The story so far has the country's most powerful man allegedly engaged in a secret affair with a beautiful actress known for roles in TV shows and movies such as "First Kisses," "Chaos and Desire," and "The Art of Seduction."

A celebrity magazine exposed the affair to the public on Friday when a man in black — supposedly the president, although his face is covered by the visor of a motorcycle helmet — was snapped emerging from an apartment where he reportedly regularly overnights with actress Julie Gayet.

With the media abuzz with revelations of presidential infidelity, first lady Valerie Trierweiler was whisked to the hospital last weekend suffering from what her spokeswoman called "a great emotional shock."

Hollande "deeply regretted the lack of respect for private life" shown by the magazine Closer, but pointedly did not deny its report.

On Tuesday, he dodged a question about whether Trierweiler is still first lady during a news conference. He said only that private matters must be dealt with privately and respectfully.

Hollande acknowledged experiencing a difficult period in his private life, and said he would answer about Trierweiler's status before a planned trip to Washington next month.

Adding to the president's discomfort, questions have also been raised about the ownership of the apartment apparently used as the presidential love nest, with dark suggestions of a link to the organized crime milieu on the Mediterranean island of Corsica.

Hollande's private life exploded into view just as the embattled president was preparing to deliver a news conference Tuesday designed to breathe life into his deeply unpopular administration.

Blamed for France's sorry economic state, the Socialist leader has seen his popularity sink to record lows of around 20 percent since he was elected less than two years ago.

"The affair has emerged at the worst possible moment for President Hollande," journalist David Revault d'Allonnes wrote Monday in an editorial for the daily Le Monde. "On the eve of a press conference conceived as a relaunch after an apocalyptic year... the head of state will find himself obliged to justify his private life."

That isn't supposed to happen in France.

Traditionally, media and public have been circumspect about the private lives of their leaders. But in the age of social media and growing influence of British- and American-inspired scandal sheets, French politicians increasingly risk finding their peccadilloes exposed.

"These days, the sensibility of the French public has become close to that of the Anglo-Saxons," sociologist Jean-Marie Charon told the magazine Telerama. "It looks a little like the end of France's cultural difference in the press."

The Dominique Strauss-Kahn scandal has also influenced the French media's approach to politicians’ private lives.

The allegations of sexual assault filed against the former International Monetary Fund director in New York and subsequent claims of his involvement in prostitution rings led to much soul-searching about the blind eye the media had turned to widely circulating rumors about his hyperactive sex life.

There’s also a growing perception that if politicians use their private lives to boost their images, they shouldn’t complain if the press turns its attention to uncovering more piquant details.
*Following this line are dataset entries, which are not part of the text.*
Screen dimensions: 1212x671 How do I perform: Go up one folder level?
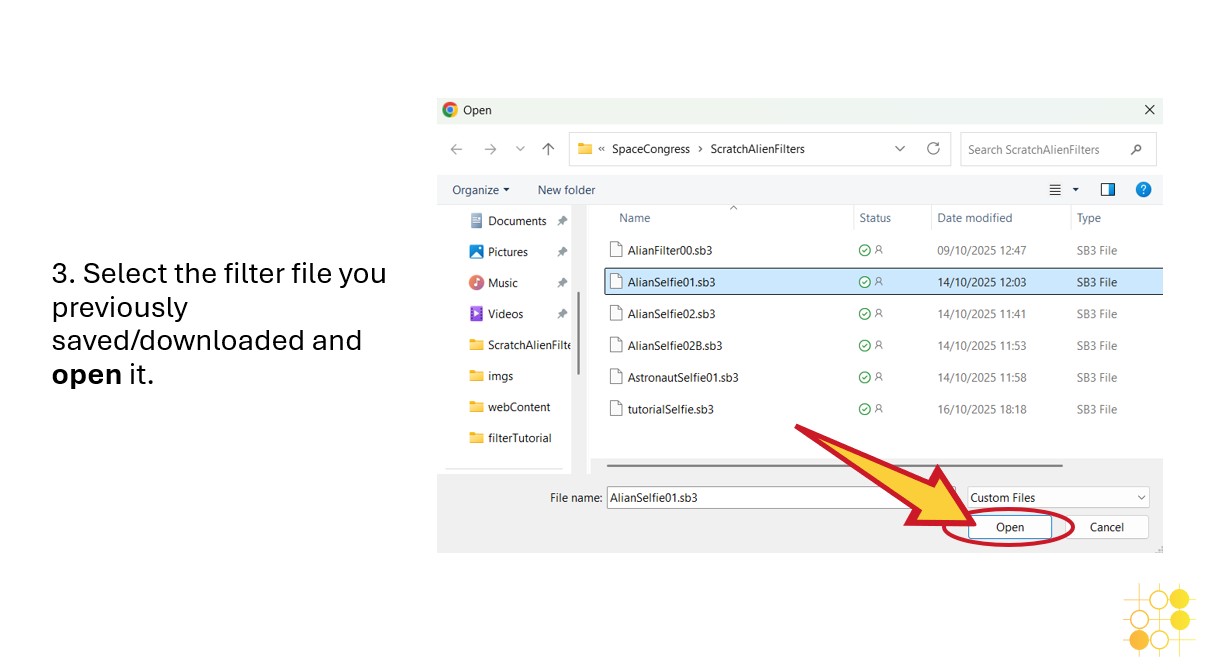coord(548,149)
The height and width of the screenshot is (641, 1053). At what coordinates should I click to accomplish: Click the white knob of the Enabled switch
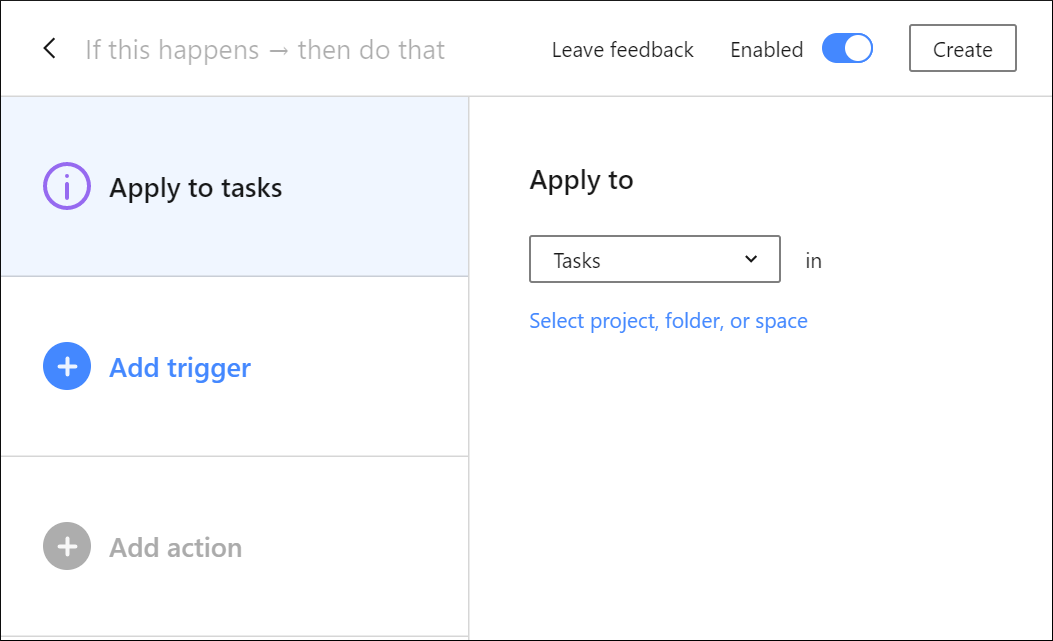[x=858, y=49]
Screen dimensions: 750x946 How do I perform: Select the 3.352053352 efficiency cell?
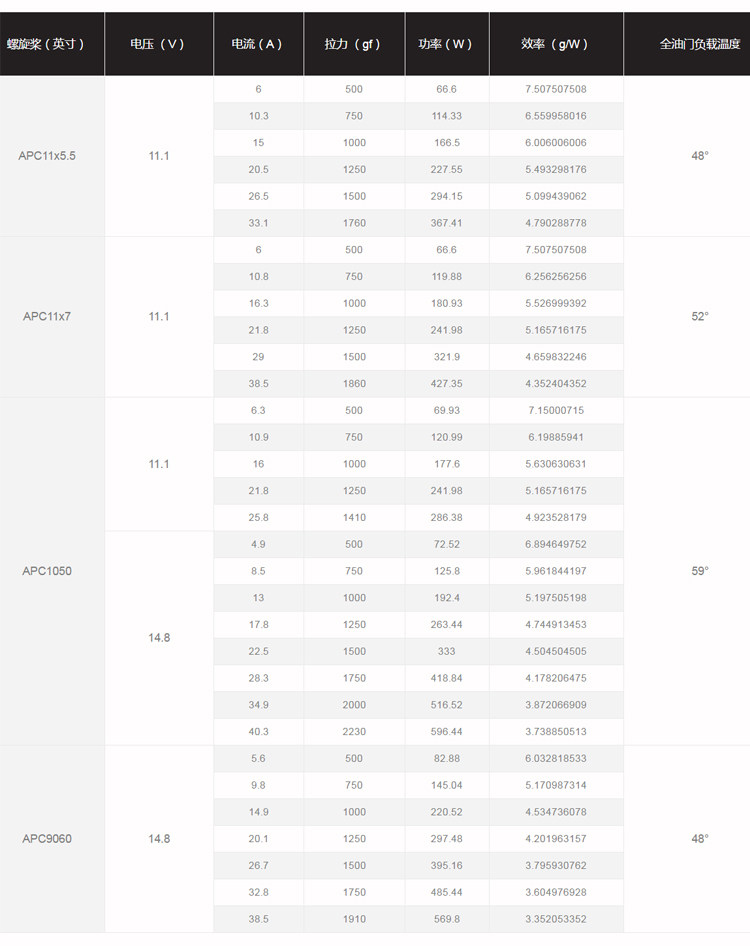click(556, 919)
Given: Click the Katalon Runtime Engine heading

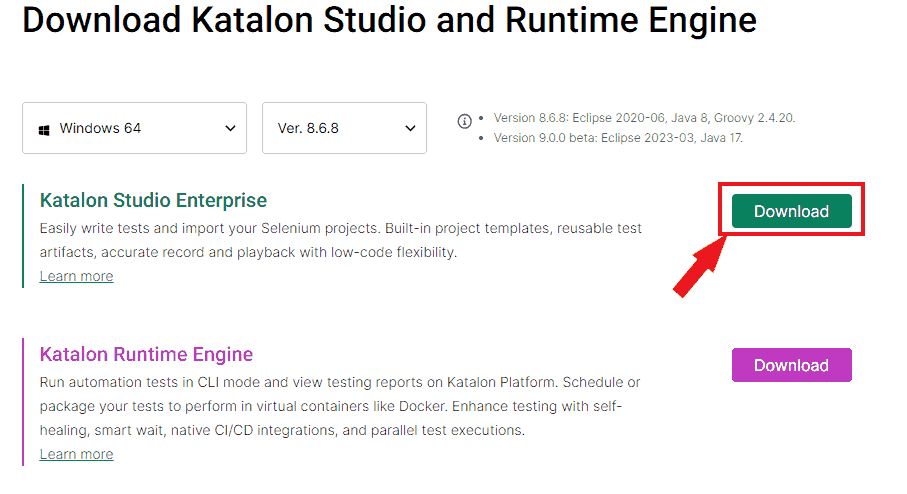Looking at the screenshot, I should [x=146, y=354].
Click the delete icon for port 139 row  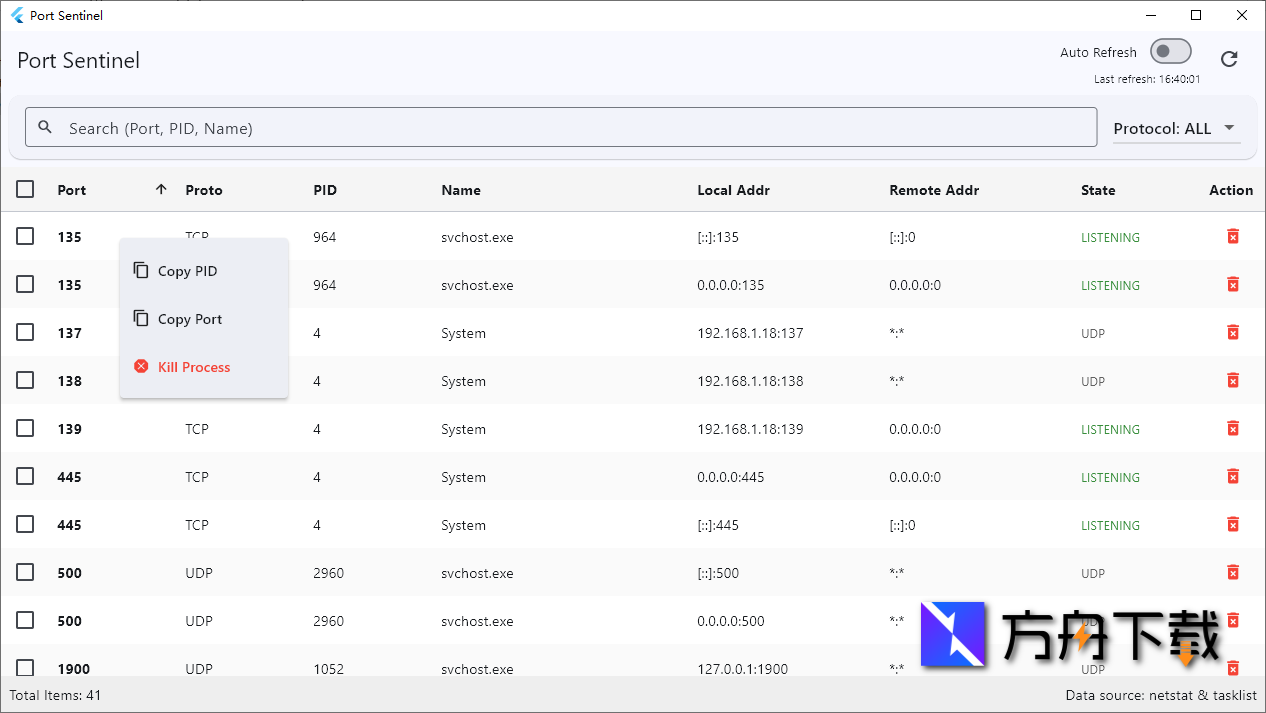click(1233, 428)
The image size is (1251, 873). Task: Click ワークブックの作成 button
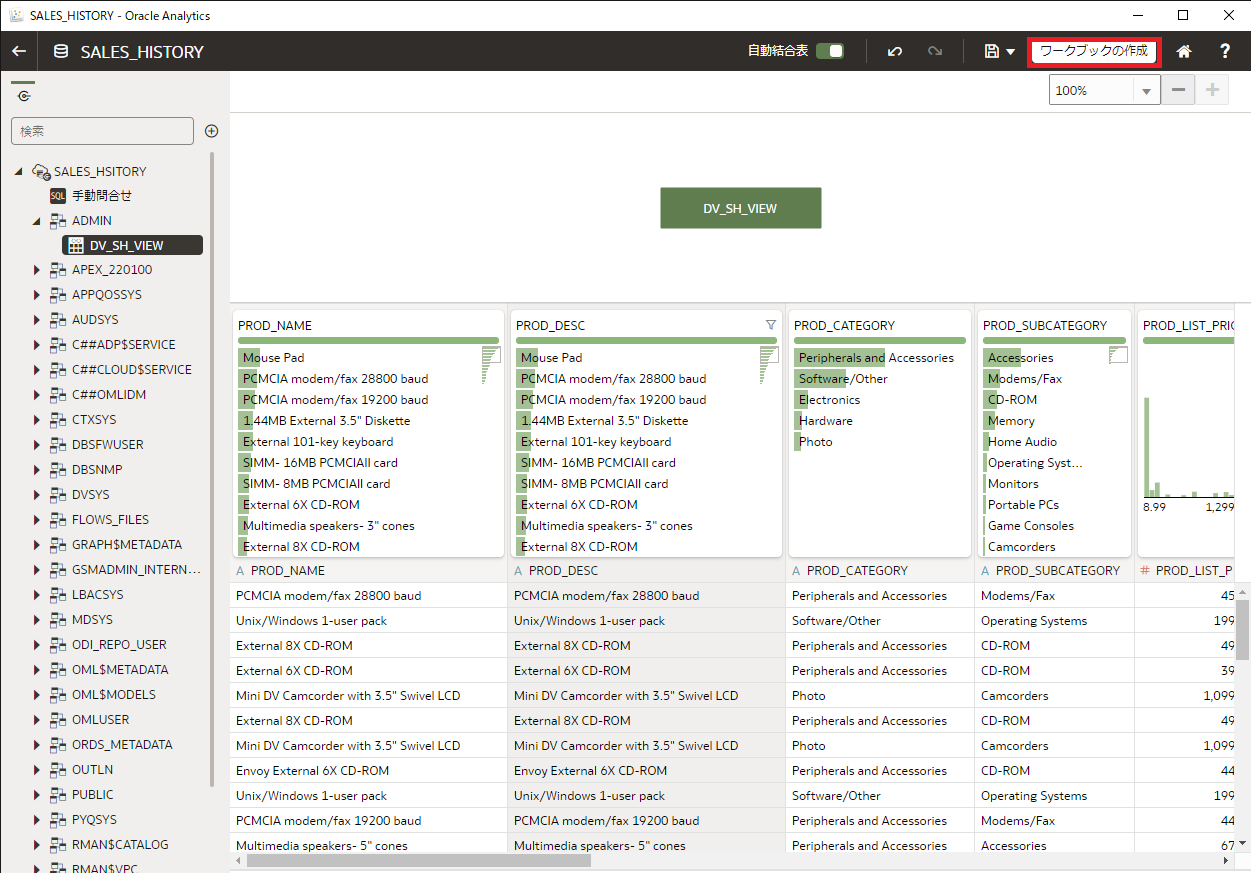[1093, 51]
Closer’s editor Laurence Pieau justified her decision to publish the Gayet revelations by citing Hollande's much-quoted election campaign assertion that he is a "normal guy."

"This is a president who’s heartstruck, who has a story," she told Europe 1 radio, adding that the story showed Hollande was a "normal president, a normal person."

A normal French president he may be.

Gossip about the love lives of his predecessors Nicolas Sarkozy, Jacques Chirac and Francois Mitterrand was rife among French political journalists during their terms in office, even if they rarely put them in print.

Revelations in 1984 that Mitterrand had fathered a daughter outside his marriage were a rare exception that did little harm to the president's popularity.

Hollande may eventually also be able to shrug off his scandal.

The French have no problem with the fact that he never married Trierweiler or his previous companion, Segolene Royal. She's the mother of his four children and a leading politician herself whom Hollande defeated — after their breakup — in primaries for the Socialist Party's presidential candidate.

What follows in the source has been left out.